*What you will do:* Could you write out the records again, starting with the line with "Select the 'Input" and going on through the line with "This screenshot has height=451, width=360. tap(176, 75)", substituting "panel" for each "box" and keeping everything else the same?

*Records:*
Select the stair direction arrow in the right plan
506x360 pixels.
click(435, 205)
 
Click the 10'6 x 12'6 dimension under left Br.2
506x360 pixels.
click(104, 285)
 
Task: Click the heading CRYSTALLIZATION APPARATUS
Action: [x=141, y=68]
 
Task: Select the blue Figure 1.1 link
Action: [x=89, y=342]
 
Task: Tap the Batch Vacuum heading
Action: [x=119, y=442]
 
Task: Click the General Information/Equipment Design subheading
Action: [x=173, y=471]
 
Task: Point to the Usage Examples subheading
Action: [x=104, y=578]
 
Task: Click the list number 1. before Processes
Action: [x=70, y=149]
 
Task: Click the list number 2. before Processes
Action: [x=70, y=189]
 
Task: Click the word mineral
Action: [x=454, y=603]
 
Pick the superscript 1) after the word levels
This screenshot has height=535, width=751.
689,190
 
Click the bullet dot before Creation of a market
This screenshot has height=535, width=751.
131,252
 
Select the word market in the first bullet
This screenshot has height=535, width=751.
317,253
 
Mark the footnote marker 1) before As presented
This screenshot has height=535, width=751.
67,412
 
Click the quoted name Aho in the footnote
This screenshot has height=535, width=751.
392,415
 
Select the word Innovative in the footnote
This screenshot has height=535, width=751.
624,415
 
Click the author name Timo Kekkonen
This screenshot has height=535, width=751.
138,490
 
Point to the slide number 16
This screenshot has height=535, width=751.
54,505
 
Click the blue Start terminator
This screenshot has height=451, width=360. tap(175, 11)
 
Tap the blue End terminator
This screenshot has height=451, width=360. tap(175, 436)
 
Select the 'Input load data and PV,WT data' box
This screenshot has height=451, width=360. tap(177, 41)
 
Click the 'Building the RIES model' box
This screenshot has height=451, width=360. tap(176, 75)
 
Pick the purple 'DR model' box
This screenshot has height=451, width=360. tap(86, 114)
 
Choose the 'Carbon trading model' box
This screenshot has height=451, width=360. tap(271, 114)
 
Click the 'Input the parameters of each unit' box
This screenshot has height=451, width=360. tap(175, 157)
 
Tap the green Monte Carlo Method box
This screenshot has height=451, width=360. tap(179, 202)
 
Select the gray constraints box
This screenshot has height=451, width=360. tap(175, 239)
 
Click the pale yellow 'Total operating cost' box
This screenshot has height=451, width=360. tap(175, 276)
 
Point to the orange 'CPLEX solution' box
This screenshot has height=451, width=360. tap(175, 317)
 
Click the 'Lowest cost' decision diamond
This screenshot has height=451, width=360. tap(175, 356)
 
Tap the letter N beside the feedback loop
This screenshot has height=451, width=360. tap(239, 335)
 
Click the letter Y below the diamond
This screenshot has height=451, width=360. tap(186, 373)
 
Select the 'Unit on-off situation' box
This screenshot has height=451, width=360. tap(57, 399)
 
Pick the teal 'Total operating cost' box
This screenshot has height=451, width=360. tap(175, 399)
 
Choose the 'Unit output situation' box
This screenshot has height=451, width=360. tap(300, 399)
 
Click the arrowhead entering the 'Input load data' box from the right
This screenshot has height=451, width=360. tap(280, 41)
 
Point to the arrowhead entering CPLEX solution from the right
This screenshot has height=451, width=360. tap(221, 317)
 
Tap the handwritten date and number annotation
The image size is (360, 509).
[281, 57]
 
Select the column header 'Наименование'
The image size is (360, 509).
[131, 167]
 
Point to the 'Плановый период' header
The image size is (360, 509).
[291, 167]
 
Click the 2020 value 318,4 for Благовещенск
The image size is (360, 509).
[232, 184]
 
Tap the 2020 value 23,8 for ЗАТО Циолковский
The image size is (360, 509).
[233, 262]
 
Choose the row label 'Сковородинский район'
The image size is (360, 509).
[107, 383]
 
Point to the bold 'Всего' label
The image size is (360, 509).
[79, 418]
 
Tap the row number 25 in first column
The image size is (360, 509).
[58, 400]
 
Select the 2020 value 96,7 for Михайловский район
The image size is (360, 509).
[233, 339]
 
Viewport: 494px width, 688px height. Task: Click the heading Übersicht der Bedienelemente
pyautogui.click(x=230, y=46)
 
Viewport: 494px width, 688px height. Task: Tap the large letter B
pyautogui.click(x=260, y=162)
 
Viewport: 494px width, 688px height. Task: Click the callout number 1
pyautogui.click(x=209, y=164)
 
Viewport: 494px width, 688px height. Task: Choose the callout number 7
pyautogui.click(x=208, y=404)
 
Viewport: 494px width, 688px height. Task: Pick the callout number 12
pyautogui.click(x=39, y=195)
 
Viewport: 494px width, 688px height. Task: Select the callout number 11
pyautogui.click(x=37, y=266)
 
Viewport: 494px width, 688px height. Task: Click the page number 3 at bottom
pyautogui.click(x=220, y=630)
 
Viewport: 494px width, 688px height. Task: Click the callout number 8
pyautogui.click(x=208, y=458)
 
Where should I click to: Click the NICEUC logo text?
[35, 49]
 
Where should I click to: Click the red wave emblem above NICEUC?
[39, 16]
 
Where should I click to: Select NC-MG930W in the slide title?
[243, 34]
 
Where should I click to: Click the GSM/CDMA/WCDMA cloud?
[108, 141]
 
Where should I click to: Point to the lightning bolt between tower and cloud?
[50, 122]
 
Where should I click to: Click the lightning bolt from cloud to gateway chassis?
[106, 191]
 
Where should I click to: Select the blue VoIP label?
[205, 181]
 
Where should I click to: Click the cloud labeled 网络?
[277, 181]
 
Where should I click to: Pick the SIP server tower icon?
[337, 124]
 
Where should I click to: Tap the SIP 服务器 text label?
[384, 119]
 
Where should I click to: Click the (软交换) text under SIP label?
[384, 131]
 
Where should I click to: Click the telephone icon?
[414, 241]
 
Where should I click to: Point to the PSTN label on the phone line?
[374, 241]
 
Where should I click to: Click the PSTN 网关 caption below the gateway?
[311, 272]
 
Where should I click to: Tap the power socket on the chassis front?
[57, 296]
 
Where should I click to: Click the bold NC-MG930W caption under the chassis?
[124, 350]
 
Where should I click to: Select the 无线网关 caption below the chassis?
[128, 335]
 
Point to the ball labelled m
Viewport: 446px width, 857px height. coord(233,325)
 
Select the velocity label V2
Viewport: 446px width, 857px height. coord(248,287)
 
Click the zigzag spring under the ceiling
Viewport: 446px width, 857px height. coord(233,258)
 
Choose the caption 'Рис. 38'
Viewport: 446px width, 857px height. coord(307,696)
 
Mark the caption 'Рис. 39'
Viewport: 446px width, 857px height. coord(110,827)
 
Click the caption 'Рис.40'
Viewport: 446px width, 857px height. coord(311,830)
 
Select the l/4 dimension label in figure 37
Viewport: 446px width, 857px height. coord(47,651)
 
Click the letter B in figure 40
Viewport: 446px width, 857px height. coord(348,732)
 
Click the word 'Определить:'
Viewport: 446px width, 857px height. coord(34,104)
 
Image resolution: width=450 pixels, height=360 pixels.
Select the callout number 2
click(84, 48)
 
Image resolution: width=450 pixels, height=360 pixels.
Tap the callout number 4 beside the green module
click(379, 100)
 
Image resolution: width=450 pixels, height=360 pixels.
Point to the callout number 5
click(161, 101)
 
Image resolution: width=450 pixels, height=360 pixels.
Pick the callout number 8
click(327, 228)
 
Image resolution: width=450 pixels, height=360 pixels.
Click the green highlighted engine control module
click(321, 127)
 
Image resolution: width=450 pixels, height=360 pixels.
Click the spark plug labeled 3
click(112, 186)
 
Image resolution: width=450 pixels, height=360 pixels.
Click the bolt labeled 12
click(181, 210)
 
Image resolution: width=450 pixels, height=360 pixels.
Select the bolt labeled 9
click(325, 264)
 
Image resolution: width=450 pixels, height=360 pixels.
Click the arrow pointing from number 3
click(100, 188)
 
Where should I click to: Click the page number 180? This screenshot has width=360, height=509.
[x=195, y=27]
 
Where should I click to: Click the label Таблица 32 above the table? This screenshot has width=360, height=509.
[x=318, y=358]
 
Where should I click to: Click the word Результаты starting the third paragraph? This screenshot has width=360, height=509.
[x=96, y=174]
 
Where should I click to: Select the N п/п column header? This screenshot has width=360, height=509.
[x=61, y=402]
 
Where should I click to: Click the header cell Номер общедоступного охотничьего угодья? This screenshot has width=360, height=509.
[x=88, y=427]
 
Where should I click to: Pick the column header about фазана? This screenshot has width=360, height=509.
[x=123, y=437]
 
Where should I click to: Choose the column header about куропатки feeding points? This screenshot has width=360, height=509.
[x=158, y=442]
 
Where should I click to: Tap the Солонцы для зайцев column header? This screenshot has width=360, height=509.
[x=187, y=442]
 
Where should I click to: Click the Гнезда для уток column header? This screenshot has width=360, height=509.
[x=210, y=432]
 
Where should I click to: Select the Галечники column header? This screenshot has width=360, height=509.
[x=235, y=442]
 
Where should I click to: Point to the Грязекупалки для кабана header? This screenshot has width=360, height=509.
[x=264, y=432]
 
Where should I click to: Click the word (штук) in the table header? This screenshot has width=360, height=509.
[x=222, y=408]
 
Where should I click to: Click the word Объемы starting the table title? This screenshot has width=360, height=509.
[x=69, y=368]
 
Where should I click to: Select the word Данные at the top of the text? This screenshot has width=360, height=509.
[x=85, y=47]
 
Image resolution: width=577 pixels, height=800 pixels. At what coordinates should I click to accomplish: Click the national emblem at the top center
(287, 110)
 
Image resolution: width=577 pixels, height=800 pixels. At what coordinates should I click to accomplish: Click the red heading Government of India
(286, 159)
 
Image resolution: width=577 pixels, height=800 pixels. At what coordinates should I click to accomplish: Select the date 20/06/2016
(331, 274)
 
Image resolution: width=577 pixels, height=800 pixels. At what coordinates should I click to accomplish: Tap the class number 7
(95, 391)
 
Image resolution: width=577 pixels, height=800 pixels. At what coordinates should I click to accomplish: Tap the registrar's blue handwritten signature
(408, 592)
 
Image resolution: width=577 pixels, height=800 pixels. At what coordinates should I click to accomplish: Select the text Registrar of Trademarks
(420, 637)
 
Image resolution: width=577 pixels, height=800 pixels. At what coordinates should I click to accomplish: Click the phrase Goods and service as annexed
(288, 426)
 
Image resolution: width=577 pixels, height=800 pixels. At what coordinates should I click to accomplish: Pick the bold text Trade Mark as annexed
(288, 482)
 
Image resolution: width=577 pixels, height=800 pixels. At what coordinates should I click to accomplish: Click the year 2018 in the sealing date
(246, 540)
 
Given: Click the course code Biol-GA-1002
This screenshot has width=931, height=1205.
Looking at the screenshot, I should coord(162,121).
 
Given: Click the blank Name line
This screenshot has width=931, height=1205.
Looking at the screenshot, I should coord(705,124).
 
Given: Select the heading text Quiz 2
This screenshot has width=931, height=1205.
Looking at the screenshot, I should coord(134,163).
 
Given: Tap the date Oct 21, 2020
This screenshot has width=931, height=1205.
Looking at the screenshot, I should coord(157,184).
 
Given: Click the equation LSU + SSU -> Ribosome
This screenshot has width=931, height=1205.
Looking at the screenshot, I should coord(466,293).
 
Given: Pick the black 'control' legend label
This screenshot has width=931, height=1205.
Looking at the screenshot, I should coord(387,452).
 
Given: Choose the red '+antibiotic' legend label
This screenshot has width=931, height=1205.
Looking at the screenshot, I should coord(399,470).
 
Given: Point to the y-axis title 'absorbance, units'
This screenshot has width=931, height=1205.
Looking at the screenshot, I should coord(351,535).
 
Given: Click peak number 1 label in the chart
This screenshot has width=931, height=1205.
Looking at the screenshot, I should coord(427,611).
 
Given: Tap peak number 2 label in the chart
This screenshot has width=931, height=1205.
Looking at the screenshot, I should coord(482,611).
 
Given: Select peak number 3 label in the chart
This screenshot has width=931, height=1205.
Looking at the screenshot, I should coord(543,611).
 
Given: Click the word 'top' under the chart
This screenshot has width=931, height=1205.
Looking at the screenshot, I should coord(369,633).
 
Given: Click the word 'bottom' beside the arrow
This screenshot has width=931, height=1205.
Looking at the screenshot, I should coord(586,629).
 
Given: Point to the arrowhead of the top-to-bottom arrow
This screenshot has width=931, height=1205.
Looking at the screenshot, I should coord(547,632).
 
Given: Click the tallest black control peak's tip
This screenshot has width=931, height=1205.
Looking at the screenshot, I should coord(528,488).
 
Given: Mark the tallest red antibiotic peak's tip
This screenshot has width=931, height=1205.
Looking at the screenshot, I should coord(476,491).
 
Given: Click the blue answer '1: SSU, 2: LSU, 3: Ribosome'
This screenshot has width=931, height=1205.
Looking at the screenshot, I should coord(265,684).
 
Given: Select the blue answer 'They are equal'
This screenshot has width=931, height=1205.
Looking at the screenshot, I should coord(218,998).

*Solution to this task:*
Select the 'Input load data and PV,WT data' panel
This screenshot has height=451, width=360. tap(177, 41)
 
Click the 'Building the RIES model' panel
This screenshot has height=451, width=360. tap(176, 75)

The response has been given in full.